As you mentioned, canning equipment can easily--and often, cheaply--be found second-hand. Naturally, there are safety concerns to considered (for instance, you don't want to use a jar with a chipped rim), but with the help of a knowledgeable friend or neighbor, or even just a bit of research, there's no reason to go out and buy everything new. Even old pressure cookers can be used, if the proper precautions are taken.
I don't know if I would say home canned food is better nutritionally than commerially canned/frozen food, but it certainly tastes better.
Even if you don't choose to can or preserve enough food for your entire family for the entire year, there's an undeniable satisfaction is knowing that you have the ability to do so.
I do know how to can. Growing up that is the only way my family ate in the winter. This past week I needed to purchase a new pressure cooker. Two different types weights or gauges. I wanted the gauge type but the gauge needs to be calibrated each season for safety reasons. Most sites say to contact your county extension office for this service. My county extension does not offer this and does not know where it could be done. How sad is that? The very people that are supposed to be there for reference do not know. Since in my previous life I did do calibration for an industrial site I do know how to calibrate the gauge, I just lack the equipment.
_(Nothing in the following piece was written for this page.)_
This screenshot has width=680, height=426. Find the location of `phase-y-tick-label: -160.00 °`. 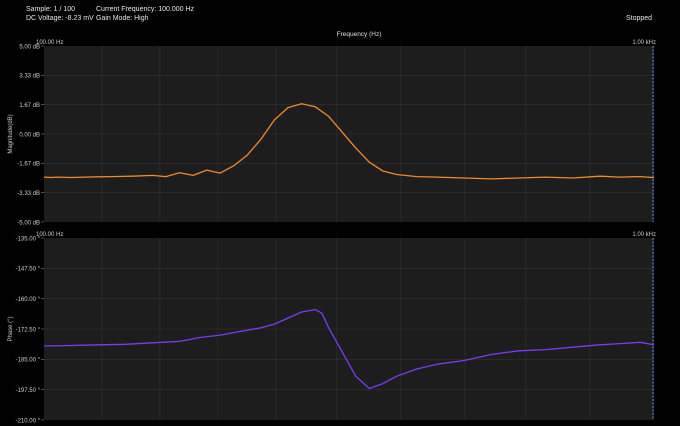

I could send it out to one of my old vendors but that would be very spendy since it would be NIST traceable calibration. So long story short I bought the cooker with weights. I always thought the home canned stuff tasted better and it is certainly processed with limited amount of additives.
I have done some canning just strictly recreationally. For fruit canning in a hot water bath, it's easy and cheap, and the how-to info is just clicks away on the web.
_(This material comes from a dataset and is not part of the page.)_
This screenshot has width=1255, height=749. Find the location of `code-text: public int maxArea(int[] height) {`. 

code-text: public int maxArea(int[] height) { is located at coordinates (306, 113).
One thing to note is that veggies are trickier, and anything with meat or fish in it should be done with a pressure cooker so it can get to higher temps.
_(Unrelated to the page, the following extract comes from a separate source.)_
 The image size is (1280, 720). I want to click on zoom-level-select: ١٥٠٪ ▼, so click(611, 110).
An option to the grow-your-own is to purchase quantities in season from local markets or U-pick farms.
Anonymous, I wonder if you could show your extension office how to do it? Perhaps they could fund the equipment and you could teach them how to use it?
What a fun article. I posted a link on my facebook.
Sharon
SimplyCanning.com
I grew up with canning. My grandmother and mother both did it to save money AND it tasted WAY better than store canned fruit, vegetables, etc. I hated store bought anything. Since I've been a city woman for years now, I got away from that thinking. Now, I'm back in the country and boy am I rusty. I never canned because of circumstance, but now I want to learn but it's not easy (for me at least) to learn at age 51 and limited time to do it in (working all week outside of home) Lucky for me I recently met and now have a man in my life who grew up as an outdoorsman, gardener, was a gunsmith/firearms instructor in military and an MP, is a hunter, knows how to cook, and has canning experience. Yep, he's a handy dude. I plan on picking his brain. LOL
Time to start canning again? Definitely! I began canning because I like the taste of summer tomatoes all year long. And there is nothing better than homemade tomato sauce over spaghetti on a cold winter night. I've also found that in the long run it is cheaper to can all summer long. How much for a few pounds of tomatoes at your farmers market plus some jars vs. having to buy canned tomatoes (with preservatives & salt)? Any one can do this regardless of space. I live in a studio apartment. Go out there and put 'em up!